Begin at the line containing "Games (383, 119)" in the entries below and end at the line containing "erotski porno filmovi (743, 2003)"; transcribe that range exactly and nothing outside it.

==*==

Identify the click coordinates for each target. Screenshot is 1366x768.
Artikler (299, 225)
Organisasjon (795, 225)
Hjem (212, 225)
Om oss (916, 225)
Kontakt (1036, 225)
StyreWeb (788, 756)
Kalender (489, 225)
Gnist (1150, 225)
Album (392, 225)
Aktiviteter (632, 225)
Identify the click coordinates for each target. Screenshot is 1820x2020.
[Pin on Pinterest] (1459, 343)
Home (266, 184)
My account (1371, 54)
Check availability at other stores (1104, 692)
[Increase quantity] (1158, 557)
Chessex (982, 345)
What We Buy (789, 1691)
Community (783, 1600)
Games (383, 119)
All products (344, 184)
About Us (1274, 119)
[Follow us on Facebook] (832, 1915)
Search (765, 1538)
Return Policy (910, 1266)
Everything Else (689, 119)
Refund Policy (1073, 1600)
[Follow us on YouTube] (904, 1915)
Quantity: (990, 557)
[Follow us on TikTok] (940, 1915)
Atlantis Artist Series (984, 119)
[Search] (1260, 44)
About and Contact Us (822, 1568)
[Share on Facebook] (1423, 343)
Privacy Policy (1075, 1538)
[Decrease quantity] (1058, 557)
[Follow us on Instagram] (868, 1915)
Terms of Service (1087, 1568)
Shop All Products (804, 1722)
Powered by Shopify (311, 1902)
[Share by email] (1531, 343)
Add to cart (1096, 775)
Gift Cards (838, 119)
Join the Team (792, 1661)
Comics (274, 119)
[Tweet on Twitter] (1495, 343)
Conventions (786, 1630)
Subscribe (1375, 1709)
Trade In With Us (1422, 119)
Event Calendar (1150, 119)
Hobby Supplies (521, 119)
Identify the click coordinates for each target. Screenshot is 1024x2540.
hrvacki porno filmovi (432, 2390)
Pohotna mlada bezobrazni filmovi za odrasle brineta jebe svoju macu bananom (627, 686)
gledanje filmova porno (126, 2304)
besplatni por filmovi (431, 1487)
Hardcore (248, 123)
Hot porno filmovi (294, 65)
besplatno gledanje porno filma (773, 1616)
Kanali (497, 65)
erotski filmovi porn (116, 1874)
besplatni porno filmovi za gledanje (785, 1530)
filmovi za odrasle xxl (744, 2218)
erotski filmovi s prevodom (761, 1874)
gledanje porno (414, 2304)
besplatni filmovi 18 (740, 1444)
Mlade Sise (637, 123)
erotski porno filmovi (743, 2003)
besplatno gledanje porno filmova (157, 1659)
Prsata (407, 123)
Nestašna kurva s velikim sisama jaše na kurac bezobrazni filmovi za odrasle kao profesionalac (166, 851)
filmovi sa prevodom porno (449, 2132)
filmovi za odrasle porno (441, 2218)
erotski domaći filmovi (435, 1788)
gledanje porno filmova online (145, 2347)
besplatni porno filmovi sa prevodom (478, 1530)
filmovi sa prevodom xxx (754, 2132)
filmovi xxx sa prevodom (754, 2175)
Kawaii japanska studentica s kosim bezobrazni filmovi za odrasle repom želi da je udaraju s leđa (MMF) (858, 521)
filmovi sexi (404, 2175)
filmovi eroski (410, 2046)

==*==

Answer to this problem:
Games (383, 119)
All products (344, 184)
About Us (1274, 119)
[Follow us on Facebook] (832, 1915)
Search (765, 1538)
Return Policy (910, 1266)
Everything Else (689, 119)
Refund Policy (1073, 1600)
[Follow us on YouTube] (904, 1915)
Quantity: (990, 557)
[Follow us on TikTok] (940, 1915)
Atlantis Artist Series (984, 119)
[Search] (1260, 44)
About and Contact Us (822, 1568)
[Share on Facebook] (1423, 343)
Privacy Policy (1075, 1538)
[Decrease quantity] (1058, 557)
[Follow us on Instagram] (868, 1915)
Terms of Service (1087, 1568)
Shop All Products (804, 1722)
Powered by Shopify (311, 1902)
[Share by email] (1531, 343)
Add to cart (1096, 775)
Gift Cards (838, 119)
Join the Team (792, 1661)
Comics (274, 119)
[Tweet on Twitter] (1495, 343)
Conventions (786, 1630)
Subscribe (1375, 1709)
Trade In With Us (1422, 119)
Event Calendar (1150, 119)
Hobby Supplies (521, 119)
Identify the click coordinates for each target. Screenshot is 1024x2540.
hrvacki porno filmovi (432, 2390)
Pohotna mlada bezobrazni filmovi za odrasle brineta jebe svoju macu bananom (627, 686)
gledanje filmova porno (126, 2304)
besplatni por filmovi (431, 1487)
Hardcore (248, 123)
Hot porno filmovi (294, 65)
besplatno gledanje porno filma (773, 1616)
Kanali (497, 65)
erotski filmovi porn (116, 1874)
besplatni porno filmovi za gledanje (785, 1530)
filmovi za odrasle xxl (744, 2218)
erotski filmovi s prevodom (761, 1874)
gledanje porno (414, 2304)
besplatni filmovi 18 (740, 1444)
Mlade Sise (637, 123)
erotski porno filmovi (743, 2003)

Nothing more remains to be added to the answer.